Há cem anos, Miguel de Unamuno descreveu com precisão a contradição essencial do homem moderno: buscamos aquilo que nos falta, mas não sabemos o que fazer quando finalmente o alcançamos. Essa contradição encontra eco hoje, com uma contundência perturbadora, diante da realidade do conflito entre Israel e Hamas e na reação do mundo (ou ausência dela) diante da perspectiva de paz.

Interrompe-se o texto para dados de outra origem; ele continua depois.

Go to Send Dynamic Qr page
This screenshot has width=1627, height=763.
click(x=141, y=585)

Era de se esperar que a aprovação do plano proposto pelo presidente Donald Trump, que visa uma transformação política no enclave de Gaza —e consequentemente o fim de todo o sofrimento—, fosse recebida com entusiasmo, no mínimo com alívio, por aqueles que pareciam tão desesperados para encerrar o capítulo mais destrutivo da região.

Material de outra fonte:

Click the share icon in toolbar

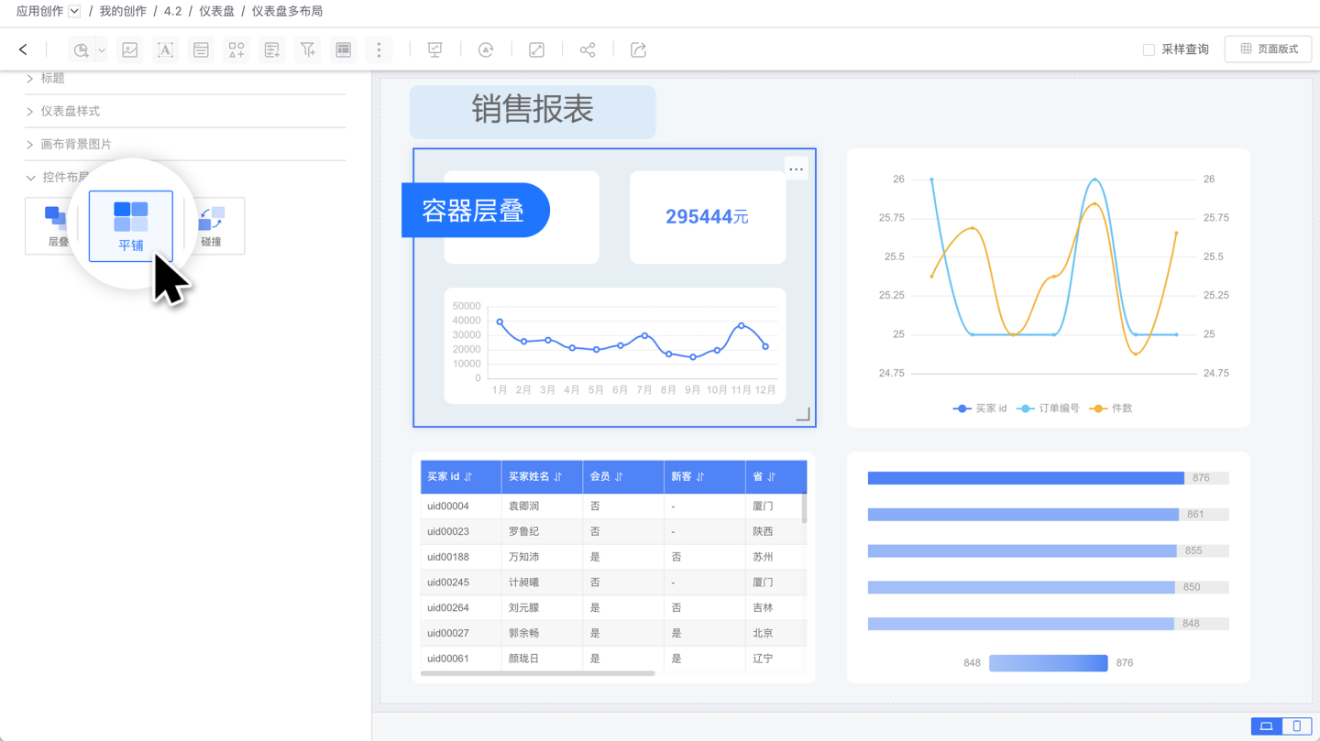[x=588, y=49]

No entanto, quando a trégua finalmente deu sinais de se firmar, quando, por um instante, a guerra deu lugar à possibilidade de paz, essas vozes se silenciaram. Só as populações de Gaza e de Israel, exaustas, celebraram o alívio de uma esperança de paz.

Os autoproclamados ativistas da paz no Ocidente, que antes se manifestavam em marchas, incitavam boicotes e promoviam campanhas exigindo cessar-fogo, se recolheram. Não viram nessa trégua algo digno de mobilização ou celebração.

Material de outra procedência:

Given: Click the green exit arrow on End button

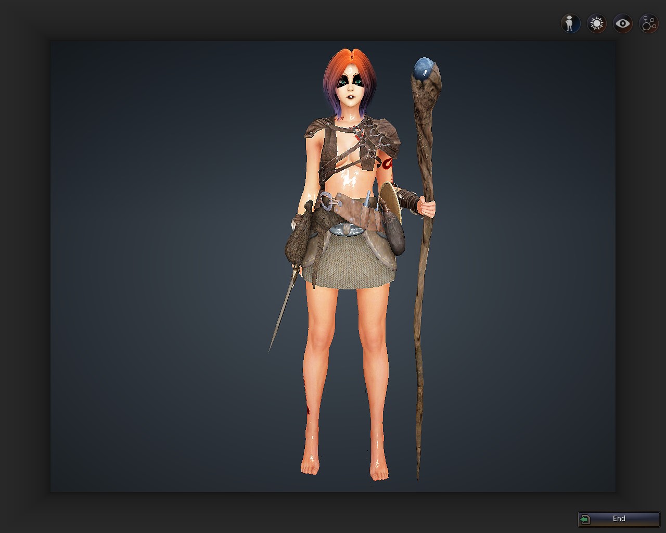Looking at the screenshot, I should coord(585,519).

O desacato, desta vez, não foi à violência, mas à paz. Os homens querem a paz, mas temem o vazio que ela traz: a paz exige o enfrentamento silencioso de nós mesmos. A guerra, ao contrário, "preenche": organiza o caos interno projetando-o sobre o outro, inventa sentido, cria narrativas, dá uma sensação de identidade, propósito e superioridade moral.

Esse é um dos sintomas mais graves do nosso tempo: o fracasso moral e a preguiça mental de compreender a complexidade dos conflitos externos. Mais cômodo ficar nos cartazes e slogans.

Ahmed Fouad Alkhatib, natural de Gaza, analista político e fundador do projeto Realign for Palestine, faz uma análise realista. Para ele, a frieza com que o Ocidente recebeu o cessar-fogo não é surpresa: "A falta de apoio de autoproclamados ativistas pela paz, do Ocidente, não é surpreendente. A falta de clareza, consistência ou pensamento sensato tem sido uma característica marcante do ativismo ocidental que diz se preocupar com o povo palestino em Gaza", afirma. "Pior ainda, tenho assistido à decadência da narrativa pró-Palestina na adoção generalizada das visões e posições do Hamas, a tal ponto que a organização fascista islâmica se legitimou como um verdadeiro movimento de 'resistência'... Digo isso como um palestino de Gaza que já fez parte da corrente principal pró-Palestina, e o apoio ao Hamas era de fato marginal."

As palavras de Alkhatib desmontam uma hipocrisia contemporânea: o discurso ocidental de compaixão seletiva, incapaz de celebrar a paz quando ela não vem acompanhada de indignação, quando ela não serve mais para condenar uma das partes.

"Não há consolo maior que o desconsolo, como não há esperança mais criadora que a dos desesperados." A filosofia de Unamuno talvez nunca tenha soado tão atual quanto agora.